Several media entitles had staked out outside the posh Ayala Alabang Village in Muntinlupa City after they received information that Ong was brought there after he was taken out of the San Carlos Seminary the other night. The media were not allowed entry inside the subdivision.
On the statement of Ong that he was ready to die, as he will not let the police arrest him, the PNP assured that they would not let Ong do it.
“We will ensure his safety. We will protect him unless he takes his own life. We will make sure he won't do it,” Bataoil said.
In a related development, lawyer Alan Paguia, who first released the taped conversation, who was waiting for his arresting officers on alleged wire tapping charge, said the police were a no show.
“It's disappointing,” Paguia told reporters who rushed to his house on a tip that the lawyer would be arrested yesterday.
Paguia said he was expecting the authorities to make the arrest yesterday following a statement from Justice Secretary Raul Gonzalez that he would be invited by the NBI for “tactical interrogation.”
Paguia was first who came out with a taped conversation allegedly between Mrs. Arroyo and Garcillano on how to rig the May 20, 2004 elections, after Palace spokesman came up with two tapes, one of which he claimed was the original, while the other was doctored by a sector of the opposition.
But Paguia said it would be doubtful if the DoJ could come out with a complainant that they were wire-tapped. “That would be an admission of guilt on the part of the President and Garcillano,” Paguia said yesterday.
Former Maguindanao Rep. Didagen Dilangalen, who rushed to Paguia's rescue, said until now the DoJ has not filed any complaint against Paguia.
“What's the reason (for the arrest)? Until now there's no complaint,” Dilangalen said yesterday.
Dilangalen, like the lawyers of Ong, said the DoJ would have to go through the process of preliminary investigation before a case could be filed in court and an arrest warrant is issued by the court.

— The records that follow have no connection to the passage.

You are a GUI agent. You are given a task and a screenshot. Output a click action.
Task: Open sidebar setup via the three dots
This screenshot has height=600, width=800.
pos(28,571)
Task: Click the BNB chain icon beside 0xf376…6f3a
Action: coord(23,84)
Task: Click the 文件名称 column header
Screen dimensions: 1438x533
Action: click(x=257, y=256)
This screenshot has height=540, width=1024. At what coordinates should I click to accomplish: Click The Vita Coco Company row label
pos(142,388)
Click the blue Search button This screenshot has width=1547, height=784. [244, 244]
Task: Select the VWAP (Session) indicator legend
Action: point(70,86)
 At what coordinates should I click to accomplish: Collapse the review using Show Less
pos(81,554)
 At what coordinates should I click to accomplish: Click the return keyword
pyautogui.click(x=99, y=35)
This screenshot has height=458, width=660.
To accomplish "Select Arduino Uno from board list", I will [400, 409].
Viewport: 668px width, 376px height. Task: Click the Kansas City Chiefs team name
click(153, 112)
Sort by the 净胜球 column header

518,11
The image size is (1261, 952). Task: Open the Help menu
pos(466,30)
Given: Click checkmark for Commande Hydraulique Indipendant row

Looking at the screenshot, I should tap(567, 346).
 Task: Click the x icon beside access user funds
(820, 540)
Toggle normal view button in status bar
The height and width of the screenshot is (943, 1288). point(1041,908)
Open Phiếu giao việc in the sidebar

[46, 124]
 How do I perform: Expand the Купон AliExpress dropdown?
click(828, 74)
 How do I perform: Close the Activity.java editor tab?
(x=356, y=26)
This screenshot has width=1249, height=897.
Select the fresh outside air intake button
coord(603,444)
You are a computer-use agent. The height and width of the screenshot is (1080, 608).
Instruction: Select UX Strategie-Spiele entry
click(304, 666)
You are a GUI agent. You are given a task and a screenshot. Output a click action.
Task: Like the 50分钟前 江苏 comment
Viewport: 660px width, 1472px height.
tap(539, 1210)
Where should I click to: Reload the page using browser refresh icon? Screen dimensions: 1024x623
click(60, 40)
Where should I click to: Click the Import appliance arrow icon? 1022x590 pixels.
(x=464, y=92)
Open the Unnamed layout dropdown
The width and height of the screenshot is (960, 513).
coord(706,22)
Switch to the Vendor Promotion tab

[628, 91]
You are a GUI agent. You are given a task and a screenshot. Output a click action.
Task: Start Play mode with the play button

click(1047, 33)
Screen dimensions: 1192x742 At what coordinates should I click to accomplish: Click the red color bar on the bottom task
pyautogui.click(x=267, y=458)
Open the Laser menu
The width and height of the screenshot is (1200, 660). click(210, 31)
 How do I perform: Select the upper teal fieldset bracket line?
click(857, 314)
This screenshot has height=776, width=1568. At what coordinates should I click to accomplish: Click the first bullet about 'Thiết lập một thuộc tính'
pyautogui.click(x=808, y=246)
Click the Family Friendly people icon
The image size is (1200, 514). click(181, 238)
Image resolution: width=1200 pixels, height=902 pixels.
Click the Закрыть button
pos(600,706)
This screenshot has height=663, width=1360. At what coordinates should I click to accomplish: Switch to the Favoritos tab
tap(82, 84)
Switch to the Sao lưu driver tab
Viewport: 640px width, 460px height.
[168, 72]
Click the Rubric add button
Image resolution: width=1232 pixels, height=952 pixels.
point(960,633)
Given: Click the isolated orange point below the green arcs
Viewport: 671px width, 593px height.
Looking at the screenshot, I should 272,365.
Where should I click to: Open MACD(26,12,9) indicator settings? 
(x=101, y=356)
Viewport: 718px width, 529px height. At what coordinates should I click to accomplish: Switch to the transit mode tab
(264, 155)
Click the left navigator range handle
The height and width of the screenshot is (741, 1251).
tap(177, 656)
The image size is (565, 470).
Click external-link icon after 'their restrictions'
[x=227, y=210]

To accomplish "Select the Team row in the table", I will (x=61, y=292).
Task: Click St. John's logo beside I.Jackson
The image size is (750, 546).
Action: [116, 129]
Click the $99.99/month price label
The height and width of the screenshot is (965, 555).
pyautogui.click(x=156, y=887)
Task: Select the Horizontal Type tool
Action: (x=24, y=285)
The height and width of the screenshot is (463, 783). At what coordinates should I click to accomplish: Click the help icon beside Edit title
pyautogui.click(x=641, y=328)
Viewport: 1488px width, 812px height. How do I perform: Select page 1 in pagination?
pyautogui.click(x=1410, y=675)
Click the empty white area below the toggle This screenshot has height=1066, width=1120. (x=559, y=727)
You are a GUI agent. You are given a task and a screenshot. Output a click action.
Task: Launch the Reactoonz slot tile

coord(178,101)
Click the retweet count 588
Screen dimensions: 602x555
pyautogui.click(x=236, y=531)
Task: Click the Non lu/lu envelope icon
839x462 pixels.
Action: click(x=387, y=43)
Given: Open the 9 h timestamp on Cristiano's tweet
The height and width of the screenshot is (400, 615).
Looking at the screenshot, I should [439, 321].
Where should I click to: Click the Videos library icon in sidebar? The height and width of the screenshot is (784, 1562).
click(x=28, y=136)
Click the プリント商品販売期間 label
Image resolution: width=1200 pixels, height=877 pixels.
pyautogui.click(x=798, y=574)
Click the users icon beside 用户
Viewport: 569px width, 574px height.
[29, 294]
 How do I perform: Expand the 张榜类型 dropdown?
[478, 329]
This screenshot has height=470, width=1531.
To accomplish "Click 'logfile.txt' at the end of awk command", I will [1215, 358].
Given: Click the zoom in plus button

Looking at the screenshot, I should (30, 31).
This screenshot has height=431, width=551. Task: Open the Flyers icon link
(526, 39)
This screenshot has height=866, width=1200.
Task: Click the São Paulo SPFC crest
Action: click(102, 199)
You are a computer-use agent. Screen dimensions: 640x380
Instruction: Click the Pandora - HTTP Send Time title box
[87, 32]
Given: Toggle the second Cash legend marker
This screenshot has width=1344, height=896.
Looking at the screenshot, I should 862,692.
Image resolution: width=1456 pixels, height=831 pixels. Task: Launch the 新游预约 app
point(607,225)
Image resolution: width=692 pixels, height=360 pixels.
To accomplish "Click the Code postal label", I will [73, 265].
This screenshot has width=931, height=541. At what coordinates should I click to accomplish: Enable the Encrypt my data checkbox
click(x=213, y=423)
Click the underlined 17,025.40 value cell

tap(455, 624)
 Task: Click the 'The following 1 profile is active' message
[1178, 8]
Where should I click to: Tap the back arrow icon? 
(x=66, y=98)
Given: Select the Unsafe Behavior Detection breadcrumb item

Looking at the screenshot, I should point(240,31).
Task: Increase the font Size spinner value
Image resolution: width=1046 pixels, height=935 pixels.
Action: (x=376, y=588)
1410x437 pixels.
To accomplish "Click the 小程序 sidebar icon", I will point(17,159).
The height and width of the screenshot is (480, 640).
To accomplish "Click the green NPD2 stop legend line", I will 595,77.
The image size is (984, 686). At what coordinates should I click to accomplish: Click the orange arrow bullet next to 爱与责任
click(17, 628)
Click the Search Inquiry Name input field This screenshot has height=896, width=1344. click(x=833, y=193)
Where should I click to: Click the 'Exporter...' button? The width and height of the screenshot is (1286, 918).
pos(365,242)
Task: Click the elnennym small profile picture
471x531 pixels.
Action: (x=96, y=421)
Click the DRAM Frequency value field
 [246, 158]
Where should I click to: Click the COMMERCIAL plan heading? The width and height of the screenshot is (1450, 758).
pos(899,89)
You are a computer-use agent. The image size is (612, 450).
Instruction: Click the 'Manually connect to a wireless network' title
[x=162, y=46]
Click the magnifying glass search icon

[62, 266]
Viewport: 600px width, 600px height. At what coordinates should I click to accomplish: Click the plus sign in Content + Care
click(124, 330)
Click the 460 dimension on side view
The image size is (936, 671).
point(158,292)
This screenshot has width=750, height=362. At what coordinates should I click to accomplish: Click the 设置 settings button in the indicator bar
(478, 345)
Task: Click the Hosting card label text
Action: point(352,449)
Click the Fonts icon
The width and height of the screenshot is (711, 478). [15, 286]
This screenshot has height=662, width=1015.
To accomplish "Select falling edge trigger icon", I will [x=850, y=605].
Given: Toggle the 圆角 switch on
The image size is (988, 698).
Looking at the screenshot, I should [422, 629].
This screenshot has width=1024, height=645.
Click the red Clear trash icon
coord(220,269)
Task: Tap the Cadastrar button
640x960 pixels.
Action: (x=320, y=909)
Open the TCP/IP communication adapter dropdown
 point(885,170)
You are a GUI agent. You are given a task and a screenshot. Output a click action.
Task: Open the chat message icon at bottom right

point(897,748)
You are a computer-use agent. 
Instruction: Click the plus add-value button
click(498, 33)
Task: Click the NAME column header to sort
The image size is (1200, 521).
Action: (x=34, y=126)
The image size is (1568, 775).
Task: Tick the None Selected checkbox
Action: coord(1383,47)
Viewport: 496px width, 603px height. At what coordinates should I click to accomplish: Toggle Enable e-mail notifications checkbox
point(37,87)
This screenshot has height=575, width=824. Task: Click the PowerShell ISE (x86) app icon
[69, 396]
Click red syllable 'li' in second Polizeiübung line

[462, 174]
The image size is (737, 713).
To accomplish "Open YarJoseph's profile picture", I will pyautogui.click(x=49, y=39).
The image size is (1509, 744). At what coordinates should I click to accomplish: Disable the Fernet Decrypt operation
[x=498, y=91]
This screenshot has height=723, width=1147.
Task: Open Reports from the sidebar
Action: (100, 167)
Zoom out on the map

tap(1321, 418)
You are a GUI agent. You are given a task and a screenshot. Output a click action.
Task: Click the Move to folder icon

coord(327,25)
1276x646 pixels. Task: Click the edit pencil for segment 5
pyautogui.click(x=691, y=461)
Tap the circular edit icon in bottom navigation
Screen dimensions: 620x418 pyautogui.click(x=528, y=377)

Meanwhile, Sen. Ramon Magsaysay Jr. yesterday vehemently denied any involvement in keeping Ong away from the eyes of authorities hunting him down.
The administration senator issued the statement amid speculations that he was providing protection and shelter to Ong who left the San Carlos Seminary in Makati City where he was holed up since Friday around 8 p.m. to an unknown destination.
“It is 'not' true that Ong is currently staying or has stayed in my residence in Alabang nor have I kept him in another place. Such information is purely speculative,” the senator said.
“Ong is not with me,” Magsaysay said in clearing himself from the controversy.
Magsaysay's name cropped up as Ong, believed to have boarded a van on their way out of the seminary, and his alleged hosts went toward the southern part of Metro Manila.
Magsaysay was the first to visit the seminary when Ong surfaced before the public but the senator said he went there because one of the embattled former NBI official's lawyers happened to be a personal friend.